What is needed here is an exact copy of all the entries below.

:: Excerpted data ::

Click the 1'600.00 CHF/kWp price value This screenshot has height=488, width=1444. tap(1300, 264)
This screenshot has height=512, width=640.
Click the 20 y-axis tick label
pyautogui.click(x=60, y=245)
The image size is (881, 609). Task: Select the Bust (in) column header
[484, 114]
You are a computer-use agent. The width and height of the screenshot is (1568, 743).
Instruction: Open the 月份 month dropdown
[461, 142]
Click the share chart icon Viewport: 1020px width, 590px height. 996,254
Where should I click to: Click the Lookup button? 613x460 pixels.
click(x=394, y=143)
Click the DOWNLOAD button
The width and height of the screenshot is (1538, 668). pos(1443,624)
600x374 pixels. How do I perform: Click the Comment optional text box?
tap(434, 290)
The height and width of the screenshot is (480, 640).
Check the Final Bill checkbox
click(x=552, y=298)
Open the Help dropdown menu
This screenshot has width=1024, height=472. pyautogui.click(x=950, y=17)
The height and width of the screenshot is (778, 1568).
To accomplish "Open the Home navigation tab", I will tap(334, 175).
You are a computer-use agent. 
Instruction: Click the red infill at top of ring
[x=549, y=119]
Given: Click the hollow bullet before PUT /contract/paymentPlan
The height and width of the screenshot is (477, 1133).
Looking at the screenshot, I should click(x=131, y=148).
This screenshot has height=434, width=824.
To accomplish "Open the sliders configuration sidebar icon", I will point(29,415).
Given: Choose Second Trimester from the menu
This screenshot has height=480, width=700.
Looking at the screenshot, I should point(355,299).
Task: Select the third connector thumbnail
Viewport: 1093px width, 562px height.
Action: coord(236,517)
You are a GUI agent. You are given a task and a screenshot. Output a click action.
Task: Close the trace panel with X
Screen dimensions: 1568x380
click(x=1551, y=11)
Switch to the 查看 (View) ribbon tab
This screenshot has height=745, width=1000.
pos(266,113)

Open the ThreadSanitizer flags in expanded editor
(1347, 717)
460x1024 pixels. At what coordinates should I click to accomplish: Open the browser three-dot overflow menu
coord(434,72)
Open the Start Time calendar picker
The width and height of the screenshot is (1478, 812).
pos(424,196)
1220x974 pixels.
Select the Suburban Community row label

:::

- Response
Click the 1'600.00 CHF/kWp price value This screenshot has height=488, width=1444. tap(1300, 264)
This screenshot has height=512, width=640.
Click the 20 y-axis tick label
pyautogui.click(x=60, y=245)
The image size is (881, 609). Task: Select the Bust (in) column header
[484, 114]
You are a computer-use agent. The width and height of the screenshot is (1568, 743).
Instruction: Open the 月份 month dropdown
[461, 142]
Click the share chart icon Viewport: 1020px width, 590px height. 996,254
Where should I click to: Click the Lookup button? 613x460 pixels.
click(x=394, y=143)
Click the DOWNLOAD button
The width and height of the screenshot is (1538, 668). pos(1443,624)
600x374 pixels. How do I perform: Click the Comment optional text box?
tap(434, 290)
The height and width of the screenshot is (480, 640).
Check the Final Bill checkbox
click(x=552, y=298)
Open the Help dropdown menu
This screenshot has width=1024, height=472. pyautogui.click(x=950, y=17)
The height and width of the screenshot is (778, 1568).
To accomplish "Open the Home navigation tab", I will tap(334, 175).
You are a computer-use agent. 
Instruction: Click the red infill at top of ring
[x=549, y=119]
Given: Click the hollow bullet before PUT /contract/paymentPlan
The height and width of the screenshot is (477, 1133).
Looking at the screenshot, I should click(x=131, y=148).
This screenshot has height=434, width=824.
To accomplish "Open the sliders configuration sidebar icon", I will point(29,415).
Given: Choose Second Trimester from the menu
This screenshot has height=480, width=700.
Looking at the screenshot, I should point(355,299).
Task: Select the third connector thumbnail
Viewport: 1093px width, 562px height.
Action: coord(236,517)
You are a GUI agent. You are given a task and a screenshot. Output a click action.
Task: Close the trace panel with X
Screen dimensions: 1568x380
click(x=1551, y=11)
Switch to the 查看 (View) ribbon tab
This screenshot has height=745, width=1000.
pos(266,113)

Open the ThreadSanitizer flags in expanded editor
(1347, 717)
460x1024 pixels. At what coordinates should I click to accomplish: Open the browser three-dot overflow menu
coord(434,72)
Open the Start Time calendar picker
The width and height of the screenshot is (1478, 812).
pos(424,196)
1220x974 pixels.
Select the Suburban Community row label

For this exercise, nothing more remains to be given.